I know, I know, this would not be a biggie for most people. But it was for me!

When I got up this morning, I saw what looked like a black fuzzy on the bedroom carpet. As I walked towards it, I was trying to figure out where it had come from because the cat's fuzzies are light-colored, like her. I bent over to pick up the fuzzy and almost screamed. The black fuzzy was a BIG fuzzy black spider.

D*mn, d*mn, d*mn.

I think if I'd have touched it, I would have fallen because I'd have lost my balance in the recoil.

The darned thing didn't move. Aren't spiders supposed to scurry away from people? Because it was directly in my path, I held onto the walker and very carefully stepped over it with one foot and managed to lift my bad foot enough to also step over it. As soon as I was past it, I looked over my shoulder to make sure it wasn't following me. Then I looked in the linen closet to see if I had something I could spray on it. (In the past, I've used hair spray on small spiders.) I wasn't sure hairspray would work on this sucker, but I would have tried it! But there was nothing. So I went out to the garage for the ant spray. Read the label. The ant spray said it would work on spiders but to keep it away from pets. Ok, I'd have to go back in the bedroom, get the cat out of the room, dress, and spray the spider.

When I reached the bedroom, I had to step over the stupid spider again. This time it moved a little bit, so I knew it wasn't already dead. (Which is a good thing. It means I didn't step on it during the night!)

Dressed. Stepped over the horrible thing one more time so I was on the side by the bedroom door. Of course the cat wanted to see what I was doing so it took quite a bit of coaxing to get her out of the room. With her safely out of the room, I picked up the spray can and squirted the spider. It started to run, then stopped. I didn't stick around to see if it was dead. I just backed out of the room as quickly as I could and closed the door.

Then I went to church. And no, I did not pray for the spider.

After church I stopped at the local McD's to have a cup of coffee, then stopped at the grocery store. When I came out of the grocery, I knew I didn't want to go home and deal with the spider just yet. So, since it was such a beautiful day I decided to go for a "ride."

This time I headed off in my chair in an entirely new direction. To tell the truth, I had been curious for some time to learn where this main street through town went. I'd gone about a mile when an elderly gentleman, coming towards me on his bike, stopped to talk for a few minutes. (He thanked me for giving him an excuse to rest.) I wasn't sure how much further I wanted to ride so I asked him what was ahead. (He had come from that direction.) He told me that there was a little strip mall down the road a short ways. Ok, I figured I'd go that far, look around, then head home.

SET PROBLEM 1:
In the spider story above, render this sentence in Spanish: "As soon as I was past it, I looked over my shoulder to make sure it wasn't following me."
SET PROBLEM 2:
Write the next part of the spider story above, picking up after its final sentence.

RAW DATA:
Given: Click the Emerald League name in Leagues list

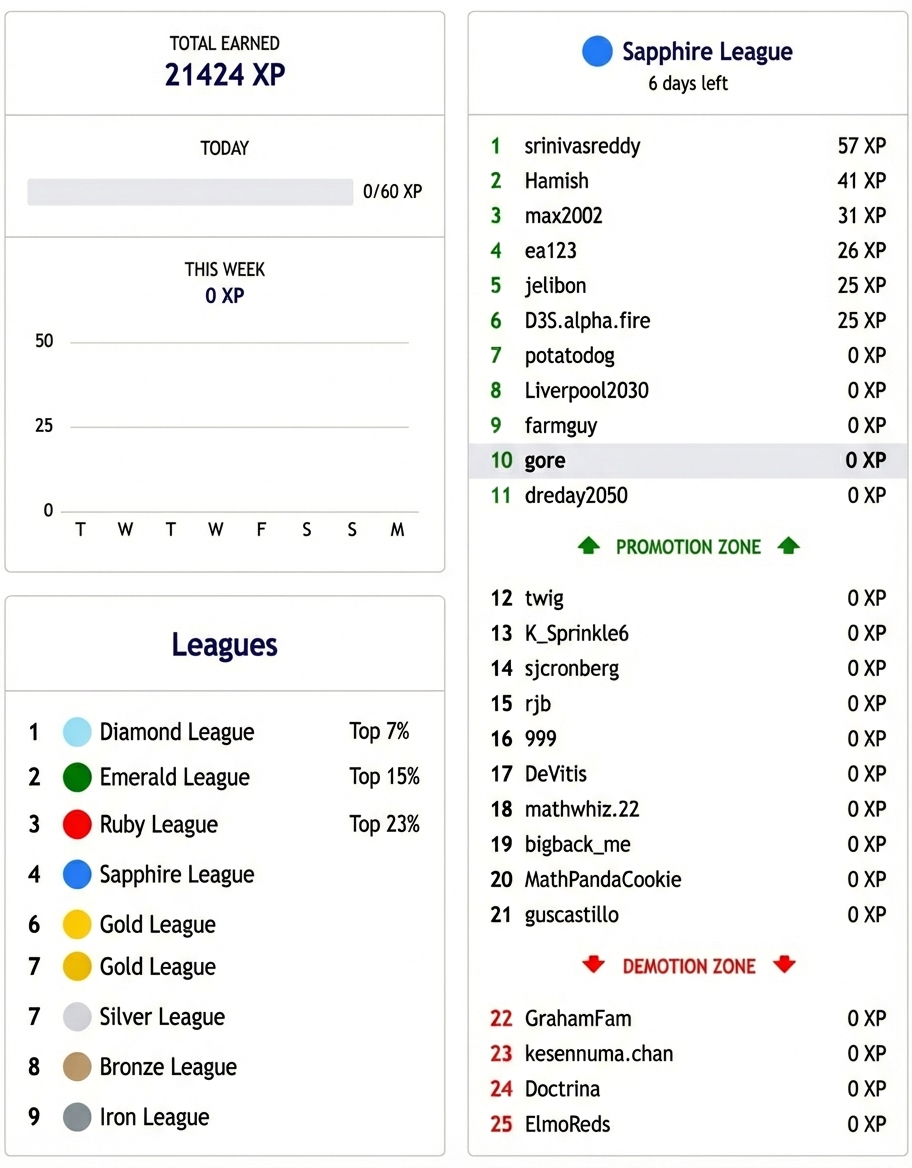Looking at the screenshot, I should tap(175, 777).
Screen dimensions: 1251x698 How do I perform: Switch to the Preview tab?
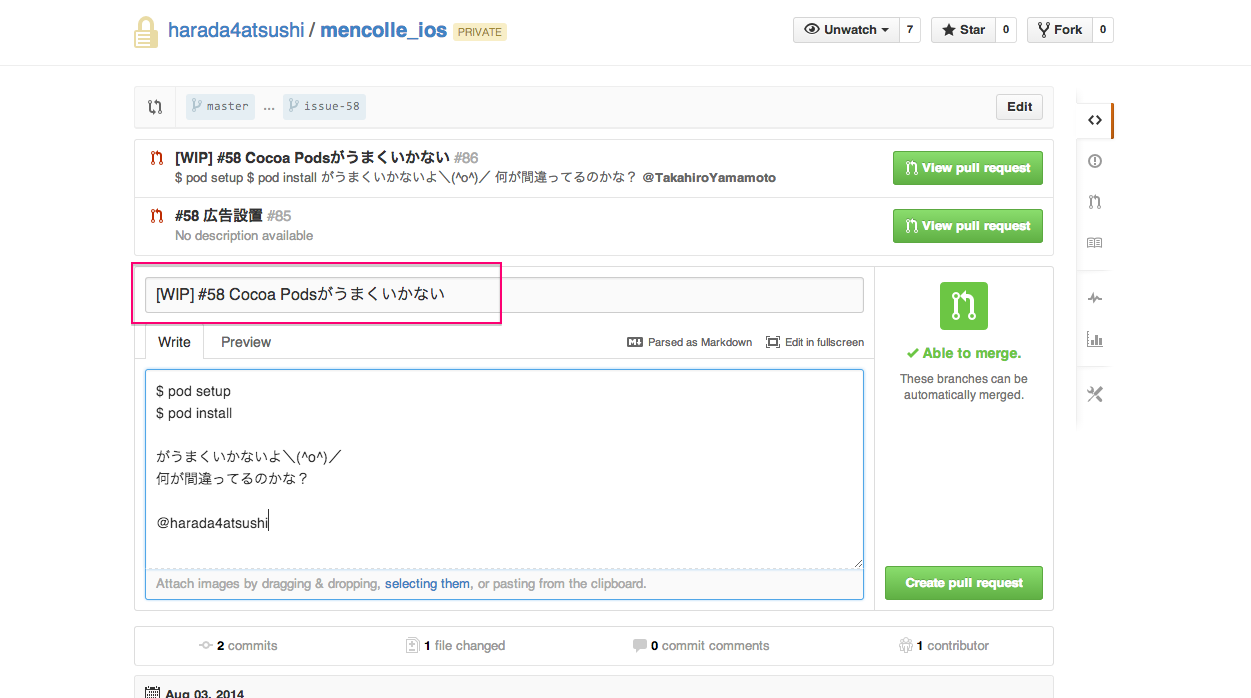click(x=245, y=342)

RIGHT ANSWER 1:
En cuanto lo dejé atrás, miré por encima del hombro para asegurarme de que no me estuviera siguiendo.

RIGHT ANSWER 2:
I was glad I kept going because I learned where another main street in town was located. I frequently heard this street mentioned but I had no idea where the street was in relation to my own house. Now I know.

I followed the road for another mile before reaching the tiny strip mall. Most of the stores in the mall were vacant, but I did find a wheelchair-accessible cleaners. And there was a beauty shop. This wasn't a chain outlet, either. I tapped on the glass door and the beauty consultant on duty came out to talk with me. We discussed how she could cut my hair with me in the wheelchair (not all beauticians will even consider doing this), and we traded business cards. We left it that if I could make it back tomorrow, I would phone her at noon and she would stay open for me. (She normally has short hours on Monday.)

With this done, it was time to head home. I timed myself so I would know how much time I would need on Monday to reach the shop, and it took about 45 min. to get home.

After getting home and back in the house I went into the kitchen, put the groceries away, and had a sandwich. I was stalling! As I ate, I debated whether I could call my brother to remove the dead spider, but decided that wouldn't be a good thing to do. Then I thought about calling a neighbor. He probably would have laughed at me, but he would have done the job. But since his car was gone I figured he wasn't home. I had to do this myself. The problem? No way could I stand having the thing touch me, dead or alive. I mean this was a BIG spider. And I was afraid of losing my balance while trying to scoop it up.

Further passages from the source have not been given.